>> Start INPUT RECORDS

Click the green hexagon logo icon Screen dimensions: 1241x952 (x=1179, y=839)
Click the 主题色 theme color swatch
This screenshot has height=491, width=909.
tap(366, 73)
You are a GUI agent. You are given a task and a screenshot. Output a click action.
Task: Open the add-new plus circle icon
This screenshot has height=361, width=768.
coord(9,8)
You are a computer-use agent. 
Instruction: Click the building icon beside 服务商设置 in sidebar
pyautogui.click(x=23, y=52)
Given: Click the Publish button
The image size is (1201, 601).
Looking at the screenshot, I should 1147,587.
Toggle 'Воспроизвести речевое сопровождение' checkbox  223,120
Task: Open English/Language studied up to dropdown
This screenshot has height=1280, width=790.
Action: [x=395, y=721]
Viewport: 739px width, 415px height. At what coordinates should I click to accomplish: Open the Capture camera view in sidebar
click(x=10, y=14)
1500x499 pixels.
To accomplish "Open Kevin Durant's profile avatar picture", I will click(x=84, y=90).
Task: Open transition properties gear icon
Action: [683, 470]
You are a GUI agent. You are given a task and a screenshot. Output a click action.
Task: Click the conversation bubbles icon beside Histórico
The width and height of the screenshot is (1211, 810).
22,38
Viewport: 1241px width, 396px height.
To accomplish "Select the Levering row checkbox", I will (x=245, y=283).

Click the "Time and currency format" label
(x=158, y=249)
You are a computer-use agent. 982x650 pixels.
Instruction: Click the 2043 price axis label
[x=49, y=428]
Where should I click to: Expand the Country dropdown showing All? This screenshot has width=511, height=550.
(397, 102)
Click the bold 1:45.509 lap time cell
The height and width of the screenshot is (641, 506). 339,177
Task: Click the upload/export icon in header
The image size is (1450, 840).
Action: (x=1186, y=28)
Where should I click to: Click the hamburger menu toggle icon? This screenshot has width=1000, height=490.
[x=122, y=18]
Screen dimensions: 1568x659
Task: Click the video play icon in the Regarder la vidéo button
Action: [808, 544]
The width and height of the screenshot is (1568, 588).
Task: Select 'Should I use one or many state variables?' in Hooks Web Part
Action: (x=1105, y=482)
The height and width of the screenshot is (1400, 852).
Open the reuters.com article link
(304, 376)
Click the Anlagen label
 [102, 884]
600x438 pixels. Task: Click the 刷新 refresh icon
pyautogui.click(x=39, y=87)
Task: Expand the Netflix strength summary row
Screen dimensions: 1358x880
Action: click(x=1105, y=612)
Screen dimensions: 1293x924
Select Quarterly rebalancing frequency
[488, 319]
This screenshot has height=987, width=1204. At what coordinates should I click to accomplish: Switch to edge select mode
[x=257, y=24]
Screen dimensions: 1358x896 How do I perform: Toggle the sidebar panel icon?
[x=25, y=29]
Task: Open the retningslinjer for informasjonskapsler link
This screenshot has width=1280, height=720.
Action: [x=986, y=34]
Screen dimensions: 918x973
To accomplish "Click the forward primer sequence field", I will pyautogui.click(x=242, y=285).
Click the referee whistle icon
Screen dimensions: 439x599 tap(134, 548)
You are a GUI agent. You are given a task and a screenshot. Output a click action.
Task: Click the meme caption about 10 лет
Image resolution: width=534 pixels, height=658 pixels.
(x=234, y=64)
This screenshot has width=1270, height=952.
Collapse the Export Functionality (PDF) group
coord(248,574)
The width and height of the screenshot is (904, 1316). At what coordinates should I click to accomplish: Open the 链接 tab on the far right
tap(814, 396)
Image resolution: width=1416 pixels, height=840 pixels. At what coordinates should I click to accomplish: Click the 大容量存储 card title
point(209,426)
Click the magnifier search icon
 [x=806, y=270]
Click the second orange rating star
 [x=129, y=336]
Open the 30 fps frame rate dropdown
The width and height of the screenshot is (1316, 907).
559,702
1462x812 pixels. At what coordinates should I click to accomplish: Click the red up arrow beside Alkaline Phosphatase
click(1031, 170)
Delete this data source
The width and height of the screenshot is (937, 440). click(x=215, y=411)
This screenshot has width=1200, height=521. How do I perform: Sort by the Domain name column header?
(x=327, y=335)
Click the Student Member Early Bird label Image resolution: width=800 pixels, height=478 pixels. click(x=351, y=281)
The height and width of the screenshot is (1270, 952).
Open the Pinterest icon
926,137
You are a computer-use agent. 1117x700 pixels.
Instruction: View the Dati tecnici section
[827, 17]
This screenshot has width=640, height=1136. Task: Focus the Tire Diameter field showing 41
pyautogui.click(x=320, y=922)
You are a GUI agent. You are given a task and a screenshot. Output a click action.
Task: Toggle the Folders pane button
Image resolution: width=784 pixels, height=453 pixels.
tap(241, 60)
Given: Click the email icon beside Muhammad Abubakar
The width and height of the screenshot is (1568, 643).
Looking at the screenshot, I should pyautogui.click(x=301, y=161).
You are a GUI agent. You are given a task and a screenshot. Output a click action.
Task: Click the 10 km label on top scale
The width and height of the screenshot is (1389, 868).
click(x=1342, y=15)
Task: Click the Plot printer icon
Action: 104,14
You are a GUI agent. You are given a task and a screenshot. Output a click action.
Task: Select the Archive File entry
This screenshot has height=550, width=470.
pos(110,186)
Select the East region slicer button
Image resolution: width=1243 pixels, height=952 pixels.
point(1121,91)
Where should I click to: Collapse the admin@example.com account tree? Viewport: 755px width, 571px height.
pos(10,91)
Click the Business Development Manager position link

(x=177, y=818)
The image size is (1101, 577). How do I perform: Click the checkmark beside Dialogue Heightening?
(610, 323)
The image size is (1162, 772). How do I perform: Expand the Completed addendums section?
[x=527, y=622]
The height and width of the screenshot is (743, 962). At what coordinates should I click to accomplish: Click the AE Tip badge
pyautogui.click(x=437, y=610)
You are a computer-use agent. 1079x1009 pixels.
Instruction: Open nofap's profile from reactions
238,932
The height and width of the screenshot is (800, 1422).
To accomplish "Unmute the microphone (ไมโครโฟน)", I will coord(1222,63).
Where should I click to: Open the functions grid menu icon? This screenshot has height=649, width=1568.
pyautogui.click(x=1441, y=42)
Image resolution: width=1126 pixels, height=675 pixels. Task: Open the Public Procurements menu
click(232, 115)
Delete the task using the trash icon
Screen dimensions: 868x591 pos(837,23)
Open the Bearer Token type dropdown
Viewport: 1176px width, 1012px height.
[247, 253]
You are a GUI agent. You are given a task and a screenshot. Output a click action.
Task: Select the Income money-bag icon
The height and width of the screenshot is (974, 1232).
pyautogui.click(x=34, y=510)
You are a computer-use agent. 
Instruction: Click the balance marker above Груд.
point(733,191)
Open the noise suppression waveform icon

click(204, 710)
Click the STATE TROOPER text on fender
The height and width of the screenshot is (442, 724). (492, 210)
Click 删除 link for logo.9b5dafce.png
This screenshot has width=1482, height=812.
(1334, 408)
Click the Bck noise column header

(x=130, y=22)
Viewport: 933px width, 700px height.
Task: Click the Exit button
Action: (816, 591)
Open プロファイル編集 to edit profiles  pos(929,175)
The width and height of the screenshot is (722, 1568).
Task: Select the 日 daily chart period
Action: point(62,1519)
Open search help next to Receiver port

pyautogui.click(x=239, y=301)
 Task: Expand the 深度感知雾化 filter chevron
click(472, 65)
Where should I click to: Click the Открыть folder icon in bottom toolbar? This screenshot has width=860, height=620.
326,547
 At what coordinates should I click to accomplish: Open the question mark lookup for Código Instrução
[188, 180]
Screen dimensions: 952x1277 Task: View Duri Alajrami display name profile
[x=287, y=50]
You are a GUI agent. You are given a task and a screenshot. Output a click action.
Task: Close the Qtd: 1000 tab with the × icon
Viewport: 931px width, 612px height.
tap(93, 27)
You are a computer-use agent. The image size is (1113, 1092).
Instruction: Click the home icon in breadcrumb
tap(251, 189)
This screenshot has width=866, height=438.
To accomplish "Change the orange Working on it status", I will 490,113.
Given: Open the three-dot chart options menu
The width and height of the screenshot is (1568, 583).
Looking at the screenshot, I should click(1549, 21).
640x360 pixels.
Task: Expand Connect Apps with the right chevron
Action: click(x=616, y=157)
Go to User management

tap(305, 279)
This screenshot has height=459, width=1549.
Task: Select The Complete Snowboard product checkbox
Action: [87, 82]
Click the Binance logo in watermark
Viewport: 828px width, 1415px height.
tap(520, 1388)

>> End INPUT RECORDS

* TASK STATEMENT
Could you lay out everything in the data above, from the line containing "Click the 主题色 theme color swatch" down to the line containing "Action: [683, 470]", as a JSON list of strings with one string per line and blank lines omitted?

* ANSWER FOR THE TASK
[
  "Click the 主题色 theme color swatch",
  "This screenshot has height=491, width=909.",
  "tap(366, 73)",
  "You are a GUI agent. You are given a task and a screenshot. Output a click action.",
  "Task: Open the add-new plus circle icon",
  "This screenshot has height=361, width=768.",
  "coord(9,8)",
  "You are a computer-use agent. ",
  "Instruction: Click the building icon beside 服务商设置 in sidebar",
  "pyautogui.click(x=23, y=52)",
  "Given: Click the Publish button",
  "The image size is (1201, 601).",
  "Looking at the screenshot, I should 1147,587.",
  "Toggle 'Воспроизвести речевое сопровождение' checkbox  223,120",
  "Task: Open English/Language studied up to dropdown",
  "This screenshot has height=1280, width=790.",
  "Action: [x=395, y=721]",
  "Viewport: 739px width, 415px height. At what coordinates should I click to accomplish: Open the Capture camera view in sidebar",
  "click(x=10, y=14)",
  "1500x499 pixels.",
  "To accomplish \"Open Kevin Durant's profile avatar picture\", I will click(x=84, y=90).",
  "Task: Open transition properties gear icon",
  "Action: [683, 470]"
]